- _EXCERPTED TEXT_:
+ + + + +

I believed and kept believing, even as his lieutenants and competition all got caught and fell by the wayside, were stripped of their trophies and eligibility: Landis, Ullrich, Hamilton …. after a while it was obvious that the sport was completely dirty, but I still managed to keep a small shred of belief smoldering inside that Armstrong was different, that he had been superman, that somehow he was the exception to the rule, the one who really made it up those hills and cranked through those time trials like a man driven by the fire inside.

Marta knew from the beginning that he was a fraud. Her conspiracy theory tied in Thomas Wiesel (co-owner of Lance’s US Postal team) as the money man and uber-connected benefactor with the ties in Silicon Valley to keep the most-drug tested athlete in history from failing. I tried to argue, then I tried to shrug off the doping as just part of the sport  …. but the romance of the peloton, the simple mechanical grace of an Italian steel bicycle outfitted with Campagnolo parts was gone, dashed under a mess of pharmaceuticals, conspiracies and carbon fiber soul-less cycles.  The sport I fell in love with in 1978 pre-Lance was now a cesspool. Not that it was ever a clean sport to begin with. If it was EPO in the last decade it was amphetamines in the 1960s … one of the world’s most grueling sports seems impossible to survive without drugs, let alone win.

+ + + + +

(Stored data)
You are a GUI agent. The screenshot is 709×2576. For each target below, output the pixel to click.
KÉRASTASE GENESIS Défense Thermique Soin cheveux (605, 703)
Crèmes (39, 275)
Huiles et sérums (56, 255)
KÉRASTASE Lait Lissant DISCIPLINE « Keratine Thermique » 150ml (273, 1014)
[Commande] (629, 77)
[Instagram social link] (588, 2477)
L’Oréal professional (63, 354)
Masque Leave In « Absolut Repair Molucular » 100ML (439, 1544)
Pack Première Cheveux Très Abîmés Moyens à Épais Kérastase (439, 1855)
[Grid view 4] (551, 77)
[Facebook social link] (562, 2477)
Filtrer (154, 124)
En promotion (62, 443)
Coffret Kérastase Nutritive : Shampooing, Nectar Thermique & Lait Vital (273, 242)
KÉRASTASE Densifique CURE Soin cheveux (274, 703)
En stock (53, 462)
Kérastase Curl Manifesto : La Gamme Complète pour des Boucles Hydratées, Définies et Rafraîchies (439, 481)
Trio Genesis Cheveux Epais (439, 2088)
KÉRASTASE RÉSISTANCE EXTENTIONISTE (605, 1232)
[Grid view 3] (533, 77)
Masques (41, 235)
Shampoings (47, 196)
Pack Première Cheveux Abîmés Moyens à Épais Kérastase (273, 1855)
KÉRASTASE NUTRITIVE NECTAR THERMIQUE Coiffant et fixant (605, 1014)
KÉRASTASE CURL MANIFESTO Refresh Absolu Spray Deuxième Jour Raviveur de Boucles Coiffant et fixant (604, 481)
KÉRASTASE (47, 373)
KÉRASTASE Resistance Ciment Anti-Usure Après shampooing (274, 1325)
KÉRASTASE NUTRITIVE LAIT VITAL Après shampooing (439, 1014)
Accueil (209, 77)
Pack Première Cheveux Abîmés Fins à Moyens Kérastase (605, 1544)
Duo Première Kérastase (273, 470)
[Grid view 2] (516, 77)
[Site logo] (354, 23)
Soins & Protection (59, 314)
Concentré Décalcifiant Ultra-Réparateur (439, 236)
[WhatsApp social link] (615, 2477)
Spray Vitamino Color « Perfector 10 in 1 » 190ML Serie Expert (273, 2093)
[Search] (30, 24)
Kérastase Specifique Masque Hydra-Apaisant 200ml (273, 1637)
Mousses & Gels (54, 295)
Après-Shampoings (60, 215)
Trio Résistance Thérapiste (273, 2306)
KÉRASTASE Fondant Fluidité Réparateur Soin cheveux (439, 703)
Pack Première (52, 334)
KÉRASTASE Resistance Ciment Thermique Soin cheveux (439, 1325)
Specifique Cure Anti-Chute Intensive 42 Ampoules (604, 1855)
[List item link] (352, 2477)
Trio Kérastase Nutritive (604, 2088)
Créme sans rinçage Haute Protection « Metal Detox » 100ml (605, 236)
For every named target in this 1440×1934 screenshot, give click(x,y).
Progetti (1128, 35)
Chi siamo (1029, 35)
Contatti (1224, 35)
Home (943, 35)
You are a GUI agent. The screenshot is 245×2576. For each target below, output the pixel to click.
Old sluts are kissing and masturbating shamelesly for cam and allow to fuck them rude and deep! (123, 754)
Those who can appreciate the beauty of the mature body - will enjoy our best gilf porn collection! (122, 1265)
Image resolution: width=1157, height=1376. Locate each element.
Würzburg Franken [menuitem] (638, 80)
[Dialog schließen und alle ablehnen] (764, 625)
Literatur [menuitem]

+ + + + +

- _INSTRUCTIONS_:
1. Answer these questions from the excerpt on Armstrong:
(a) Which riders does the writer list as caught and stripped of trophies?
(b) According to Marta's theory, who co-owned Lance's US Postal team?
(c) In what year did the writer fall in love with the sport?
2. Repeat everything in the excerpt on Armstrong from "I believed and" down to "the fire inside.".

- _ANSWERS GIVEN_:
1.
(a) Landis, Ullrich and Hamilton
(b) Thomas Wiesel
(c) 1978

2.
I believed and kept believing, even as his lieutenants and competition all got caught and fell by the wayside, were stripped of their trophies and eligibility: Landis, Ullrich, Hamilton …. after a while it was obvious that the sport was completely dirty, but I still managed to keep a small shred of belief smoldering inside that Armstrong was different, that he had been superman, that somehow he was the exception to the rule, the one who really made it up those hills and cranked through those time trials like a man driven by the fire inside.